Moskalev described spending two months in a punishment cell while he was detained.
He said: “It was just a torture chamber. Just a torture chamber. First of all, the cell was two metres by one metre, do you understand what that is?
“At first, I was sitting alone, then they put a second person in. And the two of us were sitting in a cell measuring two by one meter.
“The floors were rotten, rats were everywhere, coming from the sewers and everywhere, huge rats.”
Russia’s federal prison service has not immediately commented, and has not replied to a request for comment from the Reuters news agency.
The family’s problems began back in 2022 after Masha, then 12, drew a Ukrainian flag in April with the words “Glory to Ukraine”, rockets and a Russian flag with the phrase “No to war!”
Moskalev said the school reported his daughter’s drawing to police. After that, he was fined for an anti-war social media post.
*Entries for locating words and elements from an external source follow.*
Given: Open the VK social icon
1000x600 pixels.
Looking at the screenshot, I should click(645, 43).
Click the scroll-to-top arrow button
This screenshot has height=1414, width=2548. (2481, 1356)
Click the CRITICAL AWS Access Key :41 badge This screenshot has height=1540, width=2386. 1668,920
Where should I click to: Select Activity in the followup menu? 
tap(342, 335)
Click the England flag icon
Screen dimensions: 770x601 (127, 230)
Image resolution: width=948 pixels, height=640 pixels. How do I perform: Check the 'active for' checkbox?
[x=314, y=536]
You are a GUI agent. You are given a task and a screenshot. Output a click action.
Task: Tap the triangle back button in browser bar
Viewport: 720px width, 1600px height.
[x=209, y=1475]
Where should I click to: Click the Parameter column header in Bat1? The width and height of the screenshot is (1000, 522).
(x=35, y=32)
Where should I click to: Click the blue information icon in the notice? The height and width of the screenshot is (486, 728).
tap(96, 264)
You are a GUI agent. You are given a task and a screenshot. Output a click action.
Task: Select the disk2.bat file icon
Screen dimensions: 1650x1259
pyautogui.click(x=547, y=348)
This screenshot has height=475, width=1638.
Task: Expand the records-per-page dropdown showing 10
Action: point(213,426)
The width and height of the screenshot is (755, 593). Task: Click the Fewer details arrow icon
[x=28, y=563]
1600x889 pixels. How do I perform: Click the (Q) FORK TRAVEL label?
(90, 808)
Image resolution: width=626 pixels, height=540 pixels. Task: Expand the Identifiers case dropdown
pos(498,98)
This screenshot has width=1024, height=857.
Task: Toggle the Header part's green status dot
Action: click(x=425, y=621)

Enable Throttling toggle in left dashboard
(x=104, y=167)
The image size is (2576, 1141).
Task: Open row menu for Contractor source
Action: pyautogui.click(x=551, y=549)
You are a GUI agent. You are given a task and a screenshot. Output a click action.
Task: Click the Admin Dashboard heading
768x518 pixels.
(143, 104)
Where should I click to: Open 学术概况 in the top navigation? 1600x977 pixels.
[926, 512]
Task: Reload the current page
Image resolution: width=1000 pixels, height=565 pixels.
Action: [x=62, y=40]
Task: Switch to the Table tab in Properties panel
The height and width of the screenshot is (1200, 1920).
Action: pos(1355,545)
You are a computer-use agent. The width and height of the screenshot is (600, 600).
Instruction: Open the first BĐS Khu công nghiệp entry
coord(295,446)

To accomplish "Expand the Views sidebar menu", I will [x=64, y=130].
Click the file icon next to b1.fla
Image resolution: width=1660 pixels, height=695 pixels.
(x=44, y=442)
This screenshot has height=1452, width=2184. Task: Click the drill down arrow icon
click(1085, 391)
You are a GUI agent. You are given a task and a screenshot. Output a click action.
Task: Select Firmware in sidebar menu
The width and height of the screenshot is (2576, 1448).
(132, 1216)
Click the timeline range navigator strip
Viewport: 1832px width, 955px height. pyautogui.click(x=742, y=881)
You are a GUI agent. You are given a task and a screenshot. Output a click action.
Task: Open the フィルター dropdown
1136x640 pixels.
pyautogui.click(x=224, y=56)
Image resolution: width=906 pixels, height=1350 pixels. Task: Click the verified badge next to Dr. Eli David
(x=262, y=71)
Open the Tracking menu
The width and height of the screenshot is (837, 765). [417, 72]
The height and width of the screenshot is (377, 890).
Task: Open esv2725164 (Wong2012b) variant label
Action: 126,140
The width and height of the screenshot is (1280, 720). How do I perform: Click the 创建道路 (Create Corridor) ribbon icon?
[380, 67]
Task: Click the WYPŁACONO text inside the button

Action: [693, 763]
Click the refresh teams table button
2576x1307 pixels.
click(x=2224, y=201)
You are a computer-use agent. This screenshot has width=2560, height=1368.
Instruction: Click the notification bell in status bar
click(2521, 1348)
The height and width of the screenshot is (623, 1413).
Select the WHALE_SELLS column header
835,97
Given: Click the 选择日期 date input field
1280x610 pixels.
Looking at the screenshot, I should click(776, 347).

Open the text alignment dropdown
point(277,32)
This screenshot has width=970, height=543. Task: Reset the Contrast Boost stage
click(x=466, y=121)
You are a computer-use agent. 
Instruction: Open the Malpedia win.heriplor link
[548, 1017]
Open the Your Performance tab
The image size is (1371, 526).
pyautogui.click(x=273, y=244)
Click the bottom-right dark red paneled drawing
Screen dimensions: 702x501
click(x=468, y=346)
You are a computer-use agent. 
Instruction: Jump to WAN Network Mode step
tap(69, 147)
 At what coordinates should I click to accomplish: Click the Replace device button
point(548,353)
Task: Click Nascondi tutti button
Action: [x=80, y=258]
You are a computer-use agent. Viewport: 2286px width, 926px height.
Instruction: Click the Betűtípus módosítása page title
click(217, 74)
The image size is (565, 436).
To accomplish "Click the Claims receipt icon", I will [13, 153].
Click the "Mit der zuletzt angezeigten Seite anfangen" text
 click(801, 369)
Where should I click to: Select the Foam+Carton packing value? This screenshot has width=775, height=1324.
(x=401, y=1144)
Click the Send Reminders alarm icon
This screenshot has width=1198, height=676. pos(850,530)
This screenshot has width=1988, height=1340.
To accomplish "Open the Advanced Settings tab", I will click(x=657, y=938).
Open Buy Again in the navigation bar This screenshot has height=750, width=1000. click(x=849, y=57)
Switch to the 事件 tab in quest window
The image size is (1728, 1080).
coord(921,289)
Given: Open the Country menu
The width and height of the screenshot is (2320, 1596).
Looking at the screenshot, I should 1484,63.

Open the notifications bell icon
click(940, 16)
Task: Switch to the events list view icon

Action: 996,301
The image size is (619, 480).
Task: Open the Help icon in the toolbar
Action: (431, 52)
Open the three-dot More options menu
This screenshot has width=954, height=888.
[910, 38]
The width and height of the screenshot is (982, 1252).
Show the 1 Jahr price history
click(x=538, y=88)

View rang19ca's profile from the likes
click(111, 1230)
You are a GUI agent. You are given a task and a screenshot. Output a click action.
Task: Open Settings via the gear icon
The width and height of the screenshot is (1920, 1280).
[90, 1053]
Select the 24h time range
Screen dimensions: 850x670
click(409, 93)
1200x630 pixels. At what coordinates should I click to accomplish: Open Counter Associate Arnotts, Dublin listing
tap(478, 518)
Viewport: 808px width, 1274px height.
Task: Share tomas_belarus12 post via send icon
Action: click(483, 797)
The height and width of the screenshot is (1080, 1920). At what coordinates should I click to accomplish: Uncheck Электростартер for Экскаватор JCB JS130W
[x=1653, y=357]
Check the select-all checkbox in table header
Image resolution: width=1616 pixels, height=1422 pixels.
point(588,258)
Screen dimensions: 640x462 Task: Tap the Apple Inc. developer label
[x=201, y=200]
But after his flat was searched in December of that year he was charged under the criminal code because he had already been convicted of a similar offence.
Authorities separated Masha from her father and placed her into a children’s home, and later into the custody of her estranged mother.
Moskalev was sentenced to two years in jail in March 2023.
He did not attend the sentence hearing, having escaped house arrest to flee the country for neighbouring Belarus, OVD-Info said.
He was later detained and extradited back to Russia the following month, the organisation added.
Speaking to the BBC last year, the town councillor Olga Podolskaya said she was in “shock”.
“A prison sentence for expressing your opinion is a terrible thing. A two-year jail term is a nightmare.”
The case comes against a background of a severe deterioration of human rights in Russia since the full-scale invasion of Ukraine in February 2022, according to a recent UN report.
The investigation details police brutality, widespread repression of independent media and persistent attempts to silence Kremlin critics using punitive new laws.
Among the cases the report highlights is that of Artyom Kamardin, who was jailed for seven years for reading an anti-war poem in public – an act authorities deemed to be “inciting hatred”.
The report accuses the government of seeking to propagate its views on the Ukraine conflict among children via the introduction of mandatory school lessons, officially labelled as “important conversations”.
“Children refusing to attend such classes and their parents are subject to pressure and harassment,” it adds.